For a descending sequence, the scheme is the same as above, with the behavior altered slightly; we have $ \ a_1 \ \ge \ 50 \ $ with $ \ a_1 - a_4 \ = \ 40 \ $ and $ \ r < 1 \ \ . $ This means, so to say, that the game is played the same way, but there is "less room" to play it in, since there will be fewer multiples of perfect squares as we “get closer” to $ \ 10 \ \ . $ The square-multiples for $ \ a_4 \ $ below $ \ 50 \ $ are

$ 16 \ = \ 4^2 \ = \ 2^2·2^2 \ \ , \ \ 25 \ = \ 5^2 \ \ , \ \ 36 \ = \ 6^2 \ = \ 2^2·3^2 \ \ , \ \ 49 \ = \ 7^2 \ \ ; $

$ 18 \ = \ 2·3^2 \ \ , \ \ 32 \ = \ 2·4^2 \ \ ; \ \ 12 \ = \ 3·2^2 \ \ , \ \ 27 \ = \ 3 · 3^2 \ \ , \ \ 48 \ = \ 3·4^2 \ \ ; $

$ 16 \ = \ 4·2^2 \ \ , \ \ 36 \ = \ 4·3^2 \ \ ; \ \ 20 \ = \ 5·2^2 \ \ , \ \ 45 \ = \ 5·3^2 \ \ $

and a few other multiples of $ \ 2^2 \ $ and $ \ 3^2 \ \ . $ While this appears to be more options for the "end" of our series, it is actually harder to construct suitable candidates:

$ 49 \ = \ 7^2 \ \ , \ \ 35 \ = \ 5·7 \ \ , \ \ 25 \ = \ 5^2 \ \ \ [ \ r \ = \ \frac57 \ \ , \ \ d \ = \ -14 \ ] \ \ ; \ \ \ \mathbf{[1']} $

$ 64 \ = \ 8^2 \ \ , \ \ 56 \ = \ 7·8 \ \ , \ \ 49 \ = \ 7^2 \ \ \ [ \ r \ = \ \frac78 \ \ , \ \ d \ = \ -8 \ ] \ \ ; \ \ \ \mathbf{[2']} $

$ 50 \ = \ 2·5^2 \ \ , \ \ 40 \ = \ 2·4·5 \ \ , \ \ 32 \ = \ 2·4^2 \ \ \ [ \ r \ = \ \frac45 \ \ , \ \ d \ = \ -10 \ ] \ \ ; \ \ \ \mathbf{[3']} $

$ 45 \ = \ 5·3^2 \ \ , \ \ 30 \ = \ 5·2·3 \ \ , \ \ 20 \ = \ 5·2^2 \ \ \ [ \ r \ = \ \frac23 \ \ , \ \ d \ = \ -15 \ ] \ \ . \ \ \ \mathbf{[4']} $

It is rather more difficult to produce sequences for which the difference $ \ a_1 - a_4 \ $ is not obviously too large or too small. For the sequences above, we find

$ [1'] \ : \ \ a_1 \ = \ 63 \ \ , \ \ a_1 - a_4 \ = \ 38 \ \ $ (close) ; $ \ \ [2'] \ : \ \ a_1 \ = \ 72 \ \ , \ \ a_1 - a_4 \ = \ 23 \ \ ; $ $ [3'] \ : \ \ a_1 \ = \ 60 \ \ , \ \ a_1 - a_4 \ = \ 28 \ \ ; \ \ [4'] \ : \ \ a_1 \ = \ 60 \ \ , \ \ a_1 - a_4 \ = \ \mathbf{40} \ \ $ (!) .

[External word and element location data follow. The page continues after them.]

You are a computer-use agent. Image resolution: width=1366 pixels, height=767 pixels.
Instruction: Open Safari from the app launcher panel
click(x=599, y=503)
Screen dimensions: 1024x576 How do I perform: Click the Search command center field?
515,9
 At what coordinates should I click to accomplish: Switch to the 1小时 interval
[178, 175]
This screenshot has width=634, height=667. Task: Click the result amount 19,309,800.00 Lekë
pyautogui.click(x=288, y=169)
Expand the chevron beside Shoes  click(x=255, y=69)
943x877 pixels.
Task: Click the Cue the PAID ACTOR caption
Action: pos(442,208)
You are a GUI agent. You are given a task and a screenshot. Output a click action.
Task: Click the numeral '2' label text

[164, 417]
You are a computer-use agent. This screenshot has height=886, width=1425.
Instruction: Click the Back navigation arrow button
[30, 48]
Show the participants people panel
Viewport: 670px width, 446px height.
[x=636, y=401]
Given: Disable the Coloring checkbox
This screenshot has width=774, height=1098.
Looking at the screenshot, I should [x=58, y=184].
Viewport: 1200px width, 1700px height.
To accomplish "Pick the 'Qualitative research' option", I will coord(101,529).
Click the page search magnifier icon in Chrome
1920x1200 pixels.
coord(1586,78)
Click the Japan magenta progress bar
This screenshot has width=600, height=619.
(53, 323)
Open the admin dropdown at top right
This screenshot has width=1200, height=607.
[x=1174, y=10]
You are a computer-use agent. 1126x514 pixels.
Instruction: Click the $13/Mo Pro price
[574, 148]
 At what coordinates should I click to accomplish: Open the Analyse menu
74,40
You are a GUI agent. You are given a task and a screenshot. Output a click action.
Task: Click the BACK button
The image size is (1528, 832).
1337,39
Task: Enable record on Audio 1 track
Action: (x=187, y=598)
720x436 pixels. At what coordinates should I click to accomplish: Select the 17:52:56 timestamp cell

So we find there is also a unique descending sequence, $ \ \mathbf{60 \ , \ 45 \ , \ 30 \ , \ 20} \ \ $ with sum $ \ 155 \ \ . $

We observe from all of this that it is not especially challenging to construct these hybrid arithmetic-geometric sequences. The genuinely severe restriction for answering the question posed is in obtaining a specified difference between the first and last terms.

ADDENDUM [2/3] --

Using the method of the earlier posts (from June 2021), if we write the descending sequence as $ \ a_1 \ , \ a_2 \ = \ a_1 - d \ , \ a_3 \ = \ a_1 - 2d \ , \ a_4 \ = \ a_1 - 40 \ \ , \ \ d \ > \ 0 \ \ , $ we are led to $$ \frac{a_1 \ - \ 2d}{a_1 \ - \ 40} \ \ = \ \ \frac{a_1 \ - \ d}{a_1 \ - \ 2d} \ \ \Rightarrow \ \ 40·d^2 \ - \ 40·d \ \ = \ \ -40·a_1 \ + \ 3·a_1·d $$ $$ \Rightarrow \ \ a_1 \ = \ \frac{4·d·(d \ - \ 10)}{3·d \ - \ 40} \ \ . $$

We require $ \ a_1 \ \ge \ 50 \ \ $ (since $ \ a_4 \ \ge \ 10 \ ) \ $ and this can met by the "branch" of the function curve for $ \ d \ > \ \frac{40}{3} \ \ . $ There is a minimum at $ \ d \ = \ 20 \ \ , \ \ a_1 \ = \ 40 \ \ $ and there are two possible values for $ \ a_1 \ $ for other values of $ \ d \ \ . $ However, the portion of the branch for $ \ d \ \ge \ 20 \ \ $ does not yield admissible values for $ \ a_4 \ \ , $ so we must look at $ \ d \ < \ 20 \ \ . $ There, we only find integer values for $ \ a_1 \ $ with

$ \mathbf{d \ = \ 16 \ \ : } \ \ a_1 \ = \ 48 \ \ , \ \ $ series -- $ \ 48 \ , \ 32 \ , \ 16 \ , \ 8 \ \ $ [inadmissible] ;

$ \mathbf{d \ = \ 15 \ \ : } \ \ a_1 \ = \ 60 \ \ , \ \ $ series -- $ \ \mathbf{60 \ , \ 45 \ , \ 30 \ , \ 20} \ \ ; $

$ \mathbf{d \ = \ 14 \ \ : } \ \ a_1 \ = \ 112 \ \ , \ \ $ series -- $ \ 112 \ , \ 98 \ , \ 84 \ , \ 72 \ \ $ [inadmissible] .

So the descending series can be found by this technique.